Record extracts
____________________
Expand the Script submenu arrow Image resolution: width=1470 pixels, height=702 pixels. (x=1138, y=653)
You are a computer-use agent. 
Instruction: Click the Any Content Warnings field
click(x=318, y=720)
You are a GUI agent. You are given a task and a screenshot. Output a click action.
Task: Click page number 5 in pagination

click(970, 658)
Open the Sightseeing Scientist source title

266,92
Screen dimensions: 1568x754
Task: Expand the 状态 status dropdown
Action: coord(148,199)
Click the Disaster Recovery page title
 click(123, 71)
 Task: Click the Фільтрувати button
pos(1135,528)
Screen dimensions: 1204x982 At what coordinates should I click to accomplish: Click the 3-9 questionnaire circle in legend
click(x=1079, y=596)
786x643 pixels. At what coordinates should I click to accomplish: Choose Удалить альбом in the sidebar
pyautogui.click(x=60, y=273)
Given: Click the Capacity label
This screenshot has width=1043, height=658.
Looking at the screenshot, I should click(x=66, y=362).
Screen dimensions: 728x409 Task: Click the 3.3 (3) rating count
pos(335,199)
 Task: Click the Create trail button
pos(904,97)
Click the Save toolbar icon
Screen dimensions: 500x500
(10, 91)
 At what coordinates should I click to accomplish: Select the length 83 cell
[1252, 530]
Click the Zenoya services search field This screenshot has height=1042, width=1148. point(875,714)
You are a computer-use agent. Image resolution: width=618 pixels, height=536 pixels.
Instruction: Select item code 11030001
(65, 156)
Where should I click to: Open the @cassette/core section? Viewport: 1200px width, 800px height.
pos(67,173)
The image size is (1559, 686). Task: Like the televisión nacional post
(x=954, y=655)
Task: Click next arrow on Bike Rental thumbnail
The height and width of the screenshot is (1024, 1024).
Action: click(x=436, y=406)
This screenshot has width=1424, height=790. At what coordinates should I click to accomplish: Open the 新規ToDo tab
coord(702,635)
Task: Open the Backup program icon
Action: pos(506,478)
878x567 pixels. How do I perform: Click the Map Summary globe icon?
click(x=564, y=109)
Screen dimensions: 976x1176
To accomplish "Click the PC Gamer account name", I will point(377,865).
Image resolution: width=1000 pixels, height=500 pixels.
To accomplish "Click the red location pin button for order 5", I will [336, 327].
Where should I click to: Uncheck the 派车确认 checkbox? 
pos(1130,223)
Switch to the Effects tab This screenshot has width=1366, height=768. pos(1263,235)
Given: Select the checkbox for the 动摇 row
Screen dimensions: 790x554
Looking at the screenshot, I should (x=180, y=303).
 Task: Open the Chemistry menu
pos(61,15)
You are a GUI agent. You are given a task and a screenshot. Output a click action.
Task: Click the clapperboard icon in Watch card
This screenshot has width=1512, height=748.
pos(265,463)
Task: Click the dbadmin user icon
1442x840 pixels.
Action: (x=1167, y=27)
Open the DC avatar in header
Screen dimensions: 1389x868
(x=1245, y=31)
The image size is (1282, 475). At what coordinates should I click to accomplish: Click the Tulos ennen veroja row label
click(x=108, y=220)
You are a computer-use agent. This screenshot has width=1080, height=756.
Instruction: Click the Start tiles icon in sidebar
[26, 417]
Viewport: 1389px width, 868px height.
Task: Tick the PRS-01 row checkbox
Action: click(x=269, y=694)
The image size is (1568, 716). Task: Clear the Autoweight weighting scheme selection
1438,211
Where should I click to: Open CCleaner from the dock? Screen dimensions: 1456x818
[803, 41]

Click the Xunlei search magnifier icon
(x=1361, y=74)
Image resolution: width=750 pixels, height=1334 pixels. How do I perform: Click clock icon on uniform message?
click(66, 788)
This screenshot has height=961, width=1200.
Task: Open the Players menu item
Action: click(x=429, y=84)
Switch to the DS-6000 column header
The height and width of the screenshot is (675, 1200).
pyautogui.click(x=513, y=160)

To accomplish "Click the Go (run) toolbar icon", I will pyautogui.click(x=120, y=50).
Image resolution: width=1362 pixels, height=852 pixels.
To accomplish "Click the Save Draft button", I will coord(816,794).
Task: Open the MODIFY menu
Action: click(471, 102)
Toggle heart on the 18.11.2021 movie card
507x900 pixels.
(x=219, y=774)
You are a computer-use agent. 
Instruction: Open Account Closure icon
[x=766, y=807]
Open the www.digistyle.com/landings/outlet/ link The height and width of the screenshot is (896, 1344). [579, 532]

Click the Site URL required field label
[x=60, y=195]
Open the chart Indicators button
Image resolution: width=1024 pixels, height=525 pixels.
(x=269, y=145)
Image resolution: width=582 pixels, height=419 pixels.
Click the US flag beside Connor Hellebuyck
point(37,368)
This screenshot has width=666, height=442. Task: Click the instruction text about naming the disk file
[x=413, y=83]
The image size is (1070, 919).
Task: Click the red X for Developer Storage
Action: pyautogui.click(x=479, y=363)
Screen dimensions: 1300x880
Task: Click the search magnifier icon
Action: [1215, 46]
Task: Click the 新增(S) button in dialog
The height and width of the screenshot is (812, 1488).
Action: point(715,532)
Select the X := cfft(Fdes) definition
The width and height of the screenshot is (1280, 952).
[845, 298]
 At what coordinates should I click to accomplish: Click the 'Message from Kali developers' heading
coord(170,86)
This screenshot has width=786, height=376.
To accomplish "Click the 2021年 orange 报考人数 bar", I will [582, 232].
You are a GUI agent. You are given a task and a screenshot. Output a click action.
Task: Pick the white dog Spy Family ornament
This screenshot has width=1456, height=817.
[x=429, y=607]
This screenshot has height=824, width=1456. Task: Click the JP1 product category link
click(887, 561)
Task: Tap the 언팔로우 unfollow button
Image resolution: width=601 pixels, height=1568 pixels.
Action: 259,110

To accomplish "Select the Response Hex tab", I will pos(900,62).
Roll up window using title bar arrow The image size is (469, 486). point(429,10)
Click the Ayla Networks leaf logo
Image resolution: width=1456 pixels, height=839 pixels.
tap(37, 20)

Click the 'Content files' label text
____________________
Only the number is needed: count the lines of the material that include "arrow".

Your solution
3